Algebraic derivations with constants satisfying a polynomial identity. (Q1425640)

The authors continue the line of investigation started by \textit{I. N. Herstein} and \textit{L. Neumann} [Ann. Mat. Pura Appl., IV. Ser. 102, 37-44 (1975; Zbl 0302.16020)]. The philosophy is that if \(R\) is a unitary algebra over a commutative ring \(C\) and \(b\in R\) is integral over \(C\), then the centralizer \(C_R(b)\) is large enough in the sense that nice properties of \(C_R(b)\) can be usually extended to the whole of \(R\).
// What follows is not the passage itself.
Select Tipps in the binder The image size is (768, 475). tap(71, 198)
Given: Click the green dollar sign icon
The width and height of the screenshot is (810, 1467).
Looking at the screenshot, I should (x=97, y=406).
The paper under review considers a semiprime ring \(R\) with extended centroid \(C\) and a derivation \(\delta\) which is integral over \(C\). The main result is that if the algebra of constants \(R^{(\delta)}\) satisfies a polynomial identity, then \(R\) also satisfies a polynomial identity. This answers affirmatively a problem raised by \textit{M. Smith} [Duke Math. J. 42, 137-149 (1975; Zbl 0336.16020)] and recently again by \textit{J. Bergen} and \textit{P. Grzeszczuk} [J. Algebra 228, No. 2, 710-737 (2000; Zbl 0957.16023)]. (A derivation \(\delta\) of the symmetric Martindale quotient ring \(Q\) of \(R\) is called a continuous derivation of \(R\) if \(\delta(I)\subset R\) for an essential two-sided ideal of \(R\). The authors prove their main result in the more general set-up of continuous integral derivations of \(R\).)